Michigan: Pain and Its ManagementPage 2 of 11

1. The Prevalence of Pain

First, treat the person. Second, treat the pain.

MI LARA, 2013c
A Pain Toolkit for Health Care Professionals

Pain is an unpleasant fact of daily life for many people, affecting every aspect of their lives. In its 2011 landmark report Relieving Pain in America, the Institute of Medicine (IOM) (now the Health and Medicine Division of the National Academies) estimated that in the United States treatment and management of pain costs about $635 billion annually in direct medical costs and lost productivity (IOM, 2011).

Although vast amounts of money are spent each year on the treatment and management of pain, it is still inadequately treated in vulnerable populations. This includes women, children, older adults, ethnic minorities, patients with cognitive impairment, cancer patients, nursing home residents, and those with active addiction or a history of substance abuse. Untreated pain has a profound impact on quality of life and can have physical, psychological, social, and economic consequences (King & Fraser, 2013).
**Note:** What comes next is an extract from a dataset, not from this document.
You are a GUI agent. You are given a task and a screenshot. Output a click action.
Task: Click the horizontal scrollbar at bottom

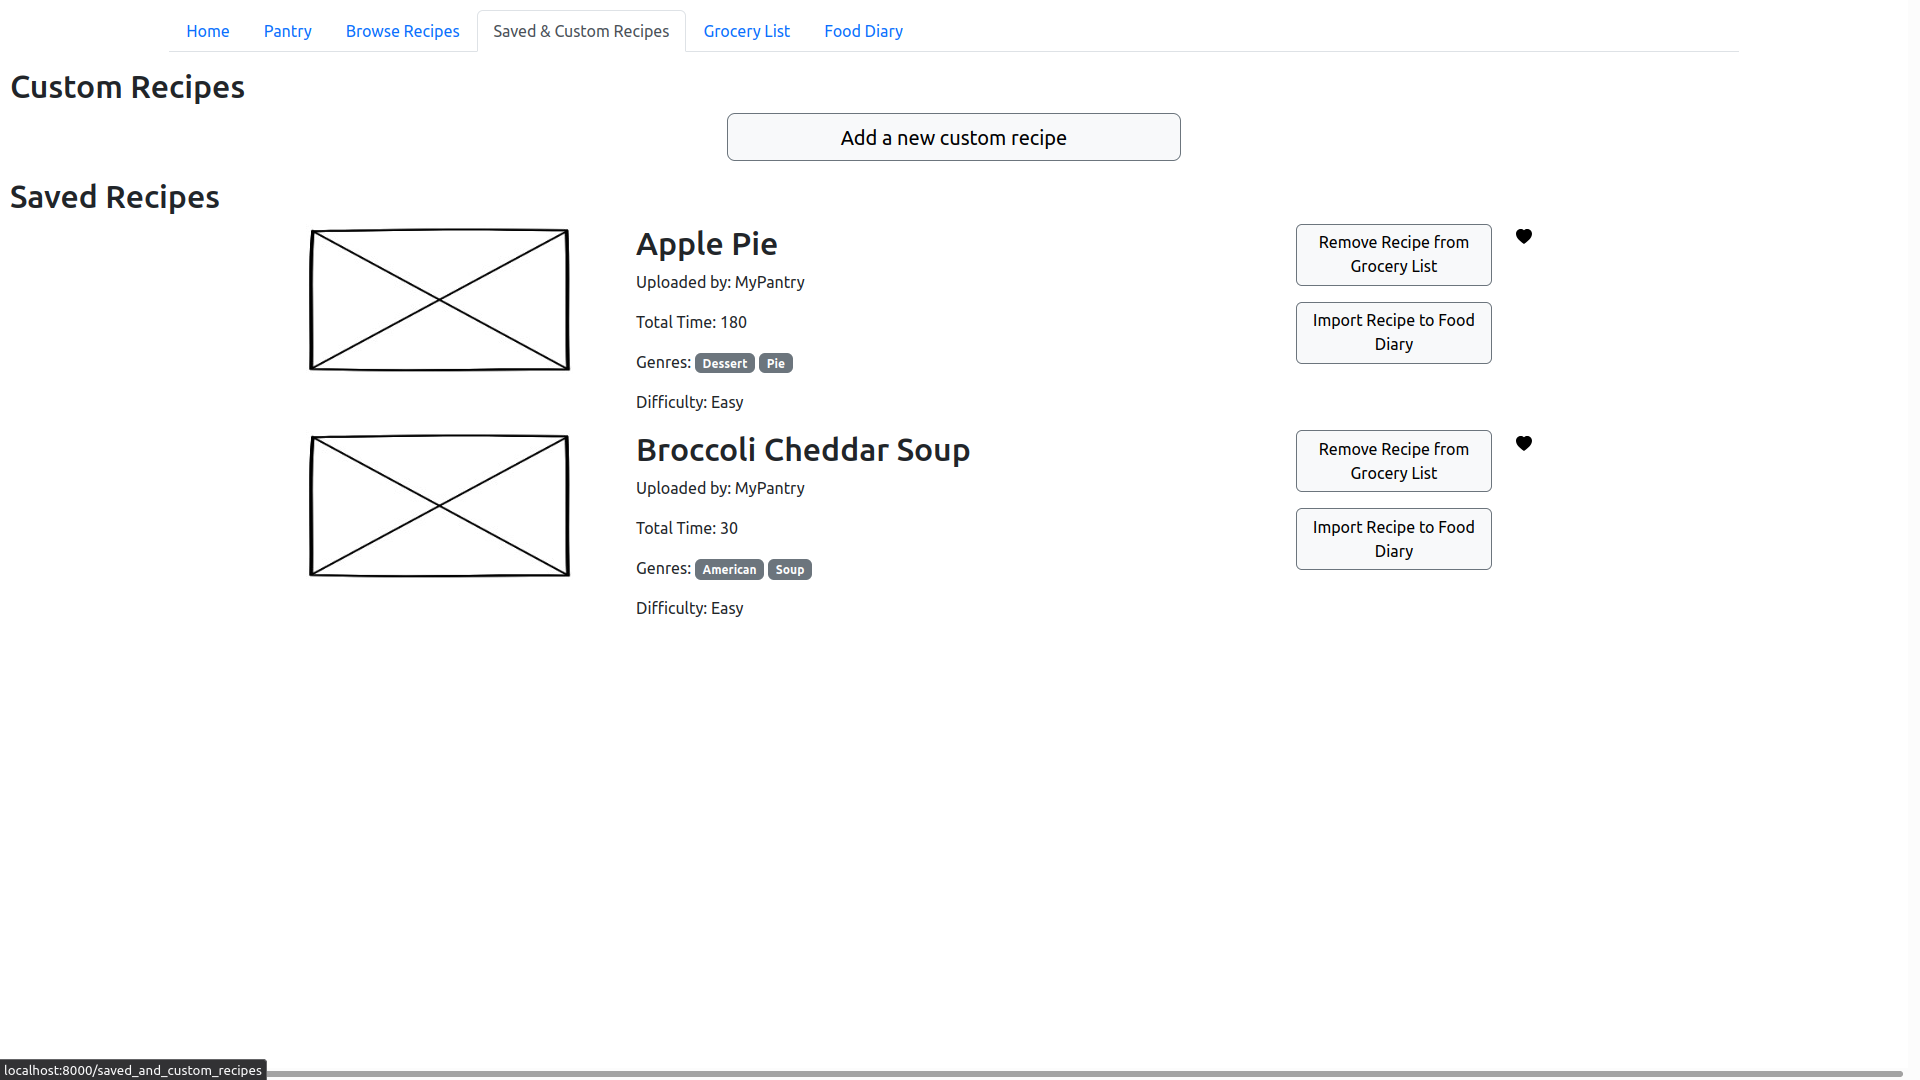(x=1080, y=1074)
Among African Americans, lower rates of clinician assessment and higher rates of undertreatment have been found in all settings and across all types of pain (IOM, 2011). Similar results have been found among Hispanics, Asian Americans, and Native Americans. These disparities among racial and ethnic minorities are related to lack of provider education, system-level lack of access to pain medications, and cultural beliefs about pain (Makris et al., 2015).
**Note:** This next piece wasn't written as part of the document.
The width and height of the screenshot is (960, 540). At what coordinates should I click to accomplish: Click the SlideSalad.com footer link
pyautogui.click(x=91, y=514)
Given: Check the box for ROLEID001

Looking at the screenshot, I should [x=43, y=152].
In Michigan, as in other states, pain is widespread. In a 2013 public telephone survey of Michigan residents, about 25% had sought treatment from a healthcare professional for a chronic pain condition in the previous year, and 28% had sought treatment for an acute pain condition (LARA, 2013a). The Michigan Advisory Committee on Pain and Symptom Management (ACPSM) noted in 2014 that up to 3 million Michigan citizens live with daily chronic pain, and that both in the state and nationally, pain affects more people than does diabetes, heart disease, and cancer combined (LARA, 2014).

In the Centers for Disease Control and Prevention’s (CDC) most recent look at long-term health trends, Health, United States, 2016, data spanning the years from 1997 through 2015, indicate the percentage of adults over 18 reporting some of the most common kinds of pain—severe headache or migraine, low back pain, and neck pain—has remained at constant or slightly increasing levels across all age brackets, genders, races, and socioeconomic levels (CDC, 2017).